Extract:
At about 8 a.m., Khaled Abu Mahmid, a middle-aged attorney clad in a plain black suit, stood on a neighbor’s balcony and surveyed the ruins of the home he’d built just on the Palestinian side of the road-acting-as-fence, in the small town of Darsalah.

Until Monday morning, he resided in the four-story dwelling with his wife and four children, one of whom is a married son who lived in the multi-family unit with his own wife and three young children.

Abu Mahmid, a West Bank Palestinian, held to a lawyerly argument. “The Israeli high court’s decision to destroy the home is not a legal decision. It is political, because the home was built in 2008, before the security road was built.”

His home was in Area B, which, following Oslo, is under Palestinian civil control and joint Israeli-Palestinian security control. Area C, 61 percent of the West Bank, is fully under Israeli control.

Nobody—not Abu Mahmid, not the Israeli representatives—mentioned the fact that the Palestinian Authority, the undisputed sovereign of Area A, and the civilian authority in Area B, had no role in Israel’s internal debate about the right of the buildings to stand.

Items from a dataset:
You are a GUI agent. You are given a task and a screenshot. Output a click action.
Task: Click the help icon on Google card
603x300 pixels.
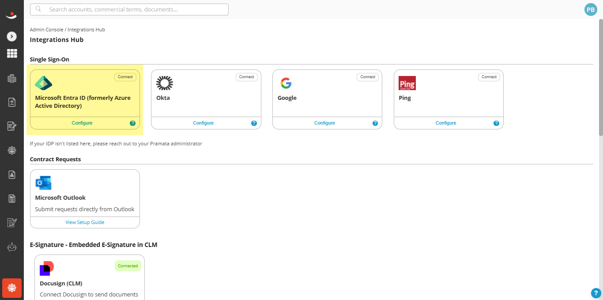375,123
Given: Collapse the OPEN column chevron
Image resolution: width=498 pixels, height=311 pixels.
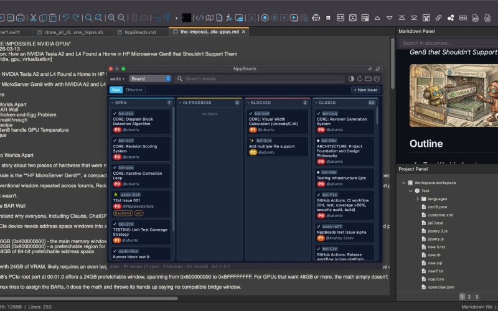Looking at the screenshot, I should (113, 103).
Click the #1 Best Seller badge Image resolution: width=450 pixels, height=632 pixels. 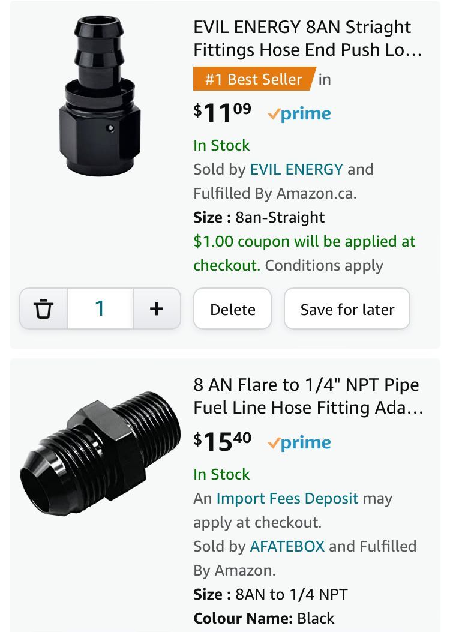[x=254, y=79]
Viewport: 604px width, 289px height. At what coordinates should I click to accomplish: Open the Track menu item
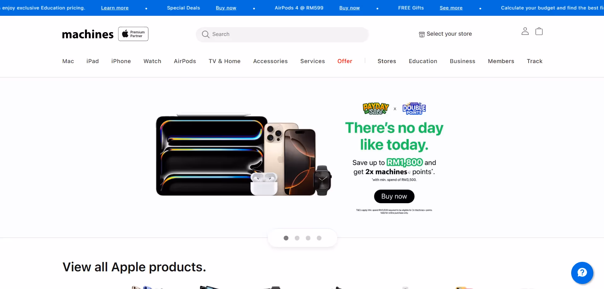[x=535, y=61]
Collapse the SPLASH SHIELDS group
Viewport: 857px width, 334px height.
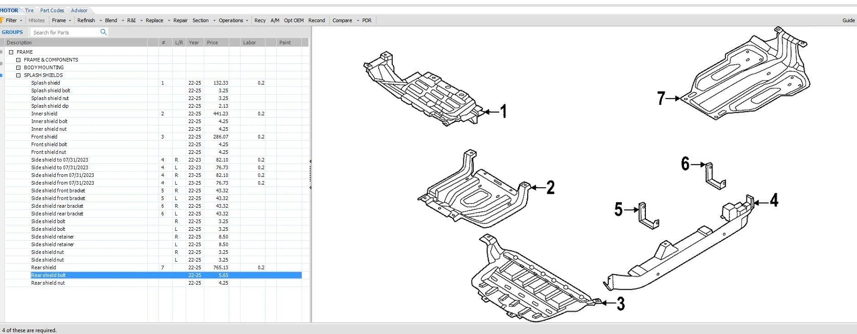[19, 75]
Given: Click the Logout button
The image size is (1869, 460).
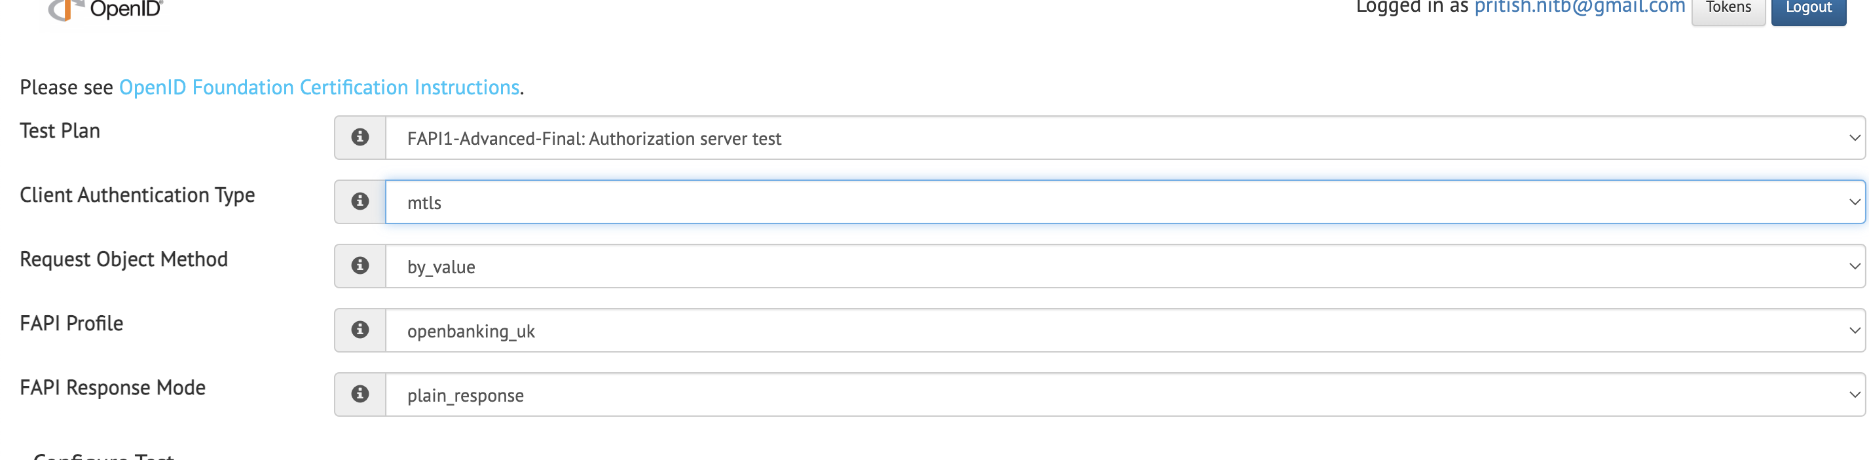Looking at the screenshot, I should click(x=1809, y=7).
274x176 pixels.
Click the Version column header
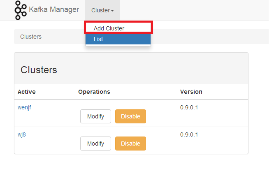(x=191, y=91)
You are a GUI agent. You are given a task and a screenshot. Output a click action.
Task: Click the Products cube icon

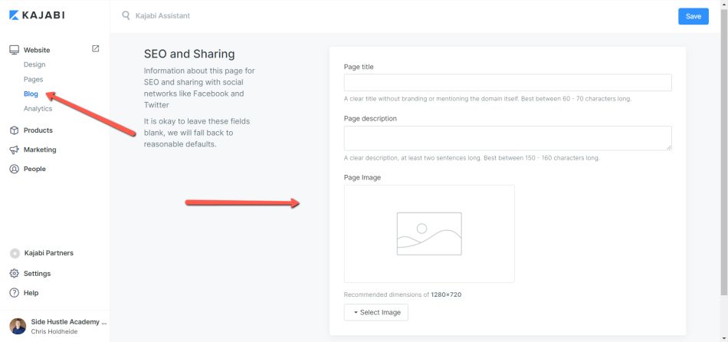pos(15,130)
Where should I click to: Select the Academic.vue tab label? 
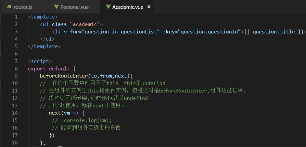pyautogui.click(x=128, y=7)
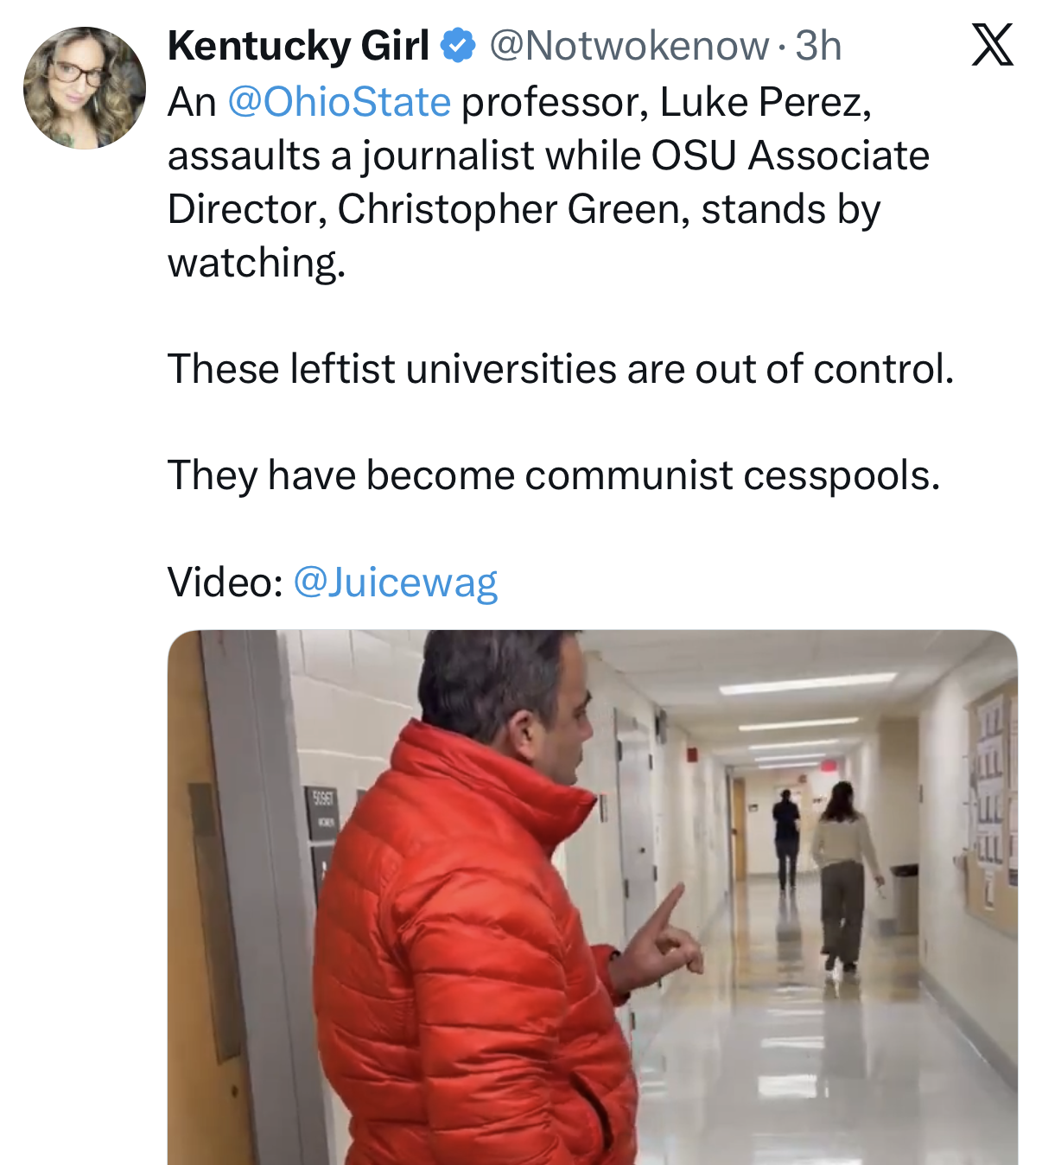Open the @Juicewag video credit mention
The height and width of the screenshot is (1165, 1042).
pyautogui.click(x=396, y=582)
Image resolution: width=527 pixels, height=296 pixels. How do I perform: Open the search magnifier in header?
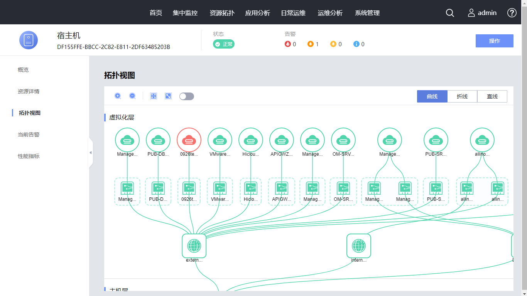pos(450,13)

What this task involves: Return the full passage about the demolition of Khaled Abu Mahmid's home in Darsalah word for word, with nothing changed or left out.

Task response:
At about 8 a.m., Khaled Abu Mahmid, a middle-aged attorney clad in a plain black suit, stood on a neighbor’s balcony and surveyed the ruins of the home he’d built just on the Palestinian side of the road-acting-as-fence, in the small town of Darsalah.

Until Monday morning, he resided in the four-story dwelling with his wife and four children, one of whom is a married son who lived in the multi-family unit with his own wife and three young children.

Abu Mahmid, a West Bank Palestinian, held to a lawyerly argument. “The Israeli high court’s decision to destroy the home is not a legal decision. It is political, because the home was built in 2008, before the security road was built.”

His home was in Area B, which, following Oslo, is under Palestinian civil control and joint Israeli-Palestinian security control. Area C, 61 percent of the West Bank, is fully under Israeli control.

Nobody—not Abu Mahmid, not the Israeli representatives—mentioned the fact that the Palestinian Authority, the undisputed sovereign of Area A, and the civilian authority in Area B, had no role in Israel’s internal debate about the right of the buildings to stand.